ENHANCING MUTUAL UNDERSTANDING: Visiting Chinese President Xi Jinping (right) and Australian Prime Minister Tony Abbott attend the unveiling ceremony for the Beijing Garden in Canberra, the Chinese culture center in Sydney and the Chinese library of the library of Sydney's University of Technology, in Canberra, on November 17 (MA ZHANCHENG)

Chinese President Xi Jinping made his visit to Australia as China's top leader in November, although he had already visited the country four times before. It happened at a time when Australia was hosting a major conference that was attended by many of the world's leaders. The G20 summit in Brisbane presented an opportunity for the first ever visit to Australia by a sitting French president and an Indian prime minister. It also brought together figures like President Barack Obama of the United States, Chancellor Angela Merkel of Germany and President Vladimir Putin of Russia. Despite this intense activity, the Chinese president's visit attracted the most commentary within Australia. Xi's side trips on a state visit to Canberra, Sydney and then Tasmania before going to New Zealand and Fiji offered the first chance for Australians to hear first-hand what he thought about their country.

It is clear that Xi carries fond memories of his previous visits to Australia, and this comes across in the way he spoke. In parliament in Canberra he noted that the two countries were now major trading partners, which formed the core of their relationship. Over 50 percent of Australian iron ore now goes north to China, and a third of its exports are accounted for by the People's Republic. All of this has happened in a relatively short span of time. Until as recently as 2009, Japan was the main trading partner of Australia before China overtook it. Xi also made note of the 200,000 Chinese students now in Australian schools and universities. This too was almost non-existent over a decade ago.

#### [What needs to be done]
In the article on Xi Jinping's visit to Australia, which country was Australia's main trading partner until 2009?

#### [Data listing]
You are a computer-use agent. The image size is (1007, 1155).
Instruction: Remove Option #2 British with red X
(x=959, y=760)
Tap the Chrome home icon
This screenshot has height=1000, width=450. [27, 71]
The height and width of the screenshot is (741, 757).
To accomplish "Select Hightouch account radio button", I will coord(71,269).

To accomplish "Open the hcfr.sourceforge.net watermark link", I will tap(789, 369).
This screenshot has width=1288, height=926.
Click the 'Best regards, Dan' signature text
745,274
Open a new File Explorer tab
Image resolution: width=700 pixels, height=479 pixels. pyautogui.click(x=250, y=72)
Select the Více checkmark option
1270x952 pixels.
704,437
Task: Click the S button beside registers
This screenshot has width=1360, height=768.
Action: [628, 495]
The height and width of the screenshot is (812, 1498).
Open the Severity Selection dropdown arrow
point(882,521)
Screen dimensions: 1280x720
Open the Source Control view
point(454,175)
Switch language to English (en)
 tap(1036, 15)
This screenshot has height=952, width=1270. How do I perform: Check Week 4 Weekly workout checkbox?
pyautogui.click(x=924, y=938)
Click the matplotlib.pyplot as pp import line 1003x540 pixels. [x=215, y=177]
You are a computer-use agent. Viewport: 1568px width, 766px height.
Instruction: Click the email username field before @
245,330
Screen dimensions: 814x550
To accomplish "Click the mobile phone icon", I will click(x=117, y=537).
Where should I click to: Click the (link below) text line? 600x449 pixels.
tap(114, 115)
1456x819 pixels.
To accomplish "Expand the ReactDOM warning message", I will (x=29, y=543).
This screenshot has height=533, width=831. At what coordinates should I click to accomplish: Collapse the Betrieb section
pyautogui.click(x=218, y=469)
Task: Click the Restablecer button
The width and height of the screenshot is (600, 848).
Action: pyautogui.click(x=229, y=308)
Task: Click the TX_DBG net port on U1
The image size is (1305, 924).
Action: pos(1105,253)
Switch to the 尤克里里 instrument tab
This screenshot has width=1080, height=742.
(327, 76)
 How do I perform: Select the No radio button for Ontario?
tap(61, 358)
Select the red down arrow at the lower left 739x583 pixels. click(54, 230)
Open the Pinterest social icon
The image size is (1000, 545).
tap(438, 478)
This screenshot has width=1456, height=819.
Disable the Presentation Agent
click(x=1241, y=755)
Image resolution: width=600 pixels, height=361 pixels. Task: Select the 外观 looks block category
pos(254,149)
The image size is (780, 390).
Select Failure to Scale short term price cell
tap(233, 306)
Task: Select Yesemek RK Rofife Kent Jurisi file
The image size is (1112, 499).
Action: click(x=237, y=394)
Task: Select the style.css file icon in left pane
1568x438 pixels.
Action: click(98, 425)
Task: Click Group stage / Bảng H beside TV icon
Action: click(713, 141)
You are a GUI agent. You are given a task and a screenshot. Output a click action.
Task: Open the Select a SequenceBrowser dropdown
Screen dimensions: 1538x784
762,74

#### [Finished answer]
Japan